文件预览

chapters.py

查看 lobster-novel 技能包中的文件内容。

文件内容

core/chapters.py

#!/usr/bin/env python3
"""
lobster-novel: Chapter generator using SenseNova API
"""
import json, os, re, sys
from pathlib import Path
from typing import Optional, List, Dict

sys.path.insert(0, str(Path(__file__).parent))
from bible import ChapterSpec

# ── Token estimation ────────────────────────────────────────

try:
    import tiktoken
    _ENCODING = tiktoken.get_encoding("cl100k_base")
    def count_tokens(text: str) -> int:
        return len(_ENCODING.encode(text))
except ImportError:
    def count_tokens(text: str) -> int:
        """Fallback: 中文≈1.8字/token, 英文≈0.75词/token
        cl100k_base 实测:中文小说平均每token 1.7-2.0汉字"""
        ch = len([c for c in text if '\u4e00' <= c <= '\u9fff'])
        en = len(re.findall(r'[a-zA-Z]+', text))
        punts = len(re.findall(r'[,。!?、;:""''()【】《》—…·]', text))
        return int(ch / 1.8 + en / 0.75 + punts / 3)

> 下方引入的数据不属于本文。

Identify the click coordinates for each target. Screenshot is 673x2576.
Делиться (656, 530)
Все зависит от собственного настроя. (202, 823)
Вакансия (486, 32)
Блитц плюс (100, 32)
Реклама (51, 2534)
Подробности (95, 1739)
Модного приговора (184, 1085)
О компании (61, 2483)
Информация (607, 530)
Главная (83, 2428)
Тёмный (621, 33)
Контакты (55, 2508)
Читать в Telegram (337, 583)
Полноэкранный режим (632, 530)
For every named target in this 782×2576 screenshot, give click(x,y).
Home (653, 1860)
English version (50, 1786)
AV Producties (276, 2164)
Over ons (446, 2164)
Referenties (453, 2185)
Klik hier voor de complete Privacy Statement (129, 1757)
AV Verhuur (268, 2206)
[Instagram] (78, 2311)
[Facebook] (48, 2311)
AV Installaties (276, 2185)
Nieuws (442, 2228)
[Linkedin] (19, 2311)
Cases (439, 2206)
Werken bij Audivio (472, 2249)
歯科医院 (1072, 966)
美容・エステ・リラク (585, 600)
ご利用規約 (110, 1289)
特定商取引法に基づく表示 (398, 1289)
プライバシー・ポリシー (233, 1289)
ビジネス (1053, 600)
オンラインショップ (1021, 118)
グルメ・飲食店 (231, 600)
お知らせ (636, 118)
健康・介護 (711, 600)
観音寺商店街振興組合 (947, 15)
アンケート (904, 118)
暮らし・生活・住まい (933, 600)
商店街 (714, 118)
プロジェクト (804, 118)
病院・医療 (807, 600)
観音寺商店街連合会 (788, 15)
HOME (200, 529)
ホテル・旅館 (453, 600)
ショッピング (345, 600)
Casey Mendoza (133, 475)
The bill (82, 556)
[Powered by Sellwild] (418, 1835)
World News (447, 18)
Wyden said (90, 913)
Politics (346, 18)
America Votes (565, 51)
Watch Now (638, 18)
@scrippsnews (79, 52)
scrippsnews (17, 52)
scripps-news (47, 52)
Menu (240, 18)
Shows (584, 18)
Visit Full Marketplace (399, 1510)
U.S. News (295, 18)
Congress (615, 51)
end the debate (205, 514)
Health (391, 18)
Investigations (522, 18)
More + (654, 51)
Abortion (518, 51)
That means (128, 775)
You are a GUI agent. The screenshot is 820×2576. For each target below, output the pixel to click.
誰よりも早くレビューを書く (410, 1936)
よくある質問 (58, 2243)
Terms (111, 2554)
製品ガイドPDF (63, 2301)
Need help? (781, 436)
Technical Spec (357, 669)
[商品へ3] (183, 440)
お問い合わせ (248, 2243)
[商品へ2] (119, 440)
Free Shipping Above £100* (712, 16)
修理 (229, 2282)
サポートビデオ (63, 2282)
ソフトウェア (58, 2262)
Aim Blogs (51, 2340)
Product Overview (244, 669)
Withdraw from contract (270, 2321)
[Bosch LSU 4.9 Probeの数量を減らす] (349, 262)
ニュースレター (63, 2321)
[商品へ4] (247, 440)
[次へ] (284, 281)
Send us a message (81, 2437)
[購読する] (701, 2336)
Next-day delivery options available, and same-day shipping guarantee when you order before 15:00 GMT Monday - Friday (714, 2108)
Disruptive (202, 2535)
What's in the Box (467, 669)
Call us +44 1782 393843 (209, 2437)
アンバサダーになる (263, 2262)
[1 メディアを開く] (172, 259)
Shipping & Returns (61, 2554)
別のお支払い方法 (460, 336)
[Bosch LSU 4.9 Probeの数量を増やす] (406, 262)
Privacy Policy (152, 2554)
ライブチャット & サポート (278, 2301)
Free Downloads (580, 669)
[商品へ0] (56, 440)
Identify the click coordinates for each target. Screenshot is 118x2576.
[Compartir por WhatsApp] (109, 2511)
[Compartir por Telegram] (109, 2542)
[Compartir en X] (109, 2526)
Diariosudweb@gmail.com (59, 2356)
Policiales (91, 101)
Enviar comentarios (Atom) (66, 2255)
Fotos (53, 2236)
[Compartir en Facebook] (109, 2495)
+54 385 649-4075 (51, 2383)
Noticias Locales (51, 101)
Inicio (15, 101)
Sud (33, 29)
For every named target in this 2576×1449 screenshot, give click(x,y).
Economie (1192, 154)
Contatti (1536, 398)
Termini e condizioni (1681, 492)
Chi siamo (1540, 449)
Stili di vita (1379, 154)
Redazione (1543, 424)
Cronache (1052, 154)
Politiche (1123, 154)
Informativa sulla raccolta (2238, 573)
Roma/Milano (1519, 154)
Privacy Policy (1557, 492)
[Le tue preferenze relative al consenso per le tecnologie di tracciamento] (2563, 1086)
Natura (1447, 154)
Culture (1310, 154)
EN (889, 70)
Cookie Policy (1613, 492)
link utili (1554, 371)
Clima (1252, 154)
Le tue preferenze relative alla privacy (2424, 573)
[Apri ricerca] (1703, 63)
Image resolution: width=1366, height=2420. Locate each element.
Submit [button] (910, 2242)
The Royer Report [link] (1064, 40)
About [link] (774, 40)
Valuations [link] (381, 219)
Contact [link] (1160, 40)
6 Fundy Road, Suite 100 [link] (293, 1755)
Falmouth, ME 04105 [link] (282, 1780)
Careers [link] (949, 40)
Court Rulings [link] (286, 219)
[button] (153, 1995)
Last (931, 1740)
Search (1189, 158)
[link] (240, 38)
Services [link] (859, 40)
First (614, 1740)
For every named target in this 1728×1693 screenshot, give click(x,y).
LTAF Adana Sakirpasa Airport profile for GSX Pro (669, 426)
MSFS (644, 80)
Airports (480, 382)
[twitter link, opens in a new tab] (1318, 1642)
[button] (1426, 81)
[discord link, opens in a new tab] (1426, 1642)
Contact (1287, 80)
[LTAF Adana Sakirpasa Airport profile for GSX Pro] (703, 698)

# ── 中文上下文压缩 ────────────────────────────────────────

def compress_context(text: str, max_chars: int = 3000) -> str:
    """智能压缩中文上下文:保留核心信息,丢弃冗余"""
    if len(text) <= max_chars:
        return text

    # 保留前x字符,后y字符,中间摘要
    head_chars = max_chars // 2
    tail_chars = max_chars - head_chars

    head = text[:head_chars]
    tail = text[-tail_chars:] if tail_chars > 100 else ""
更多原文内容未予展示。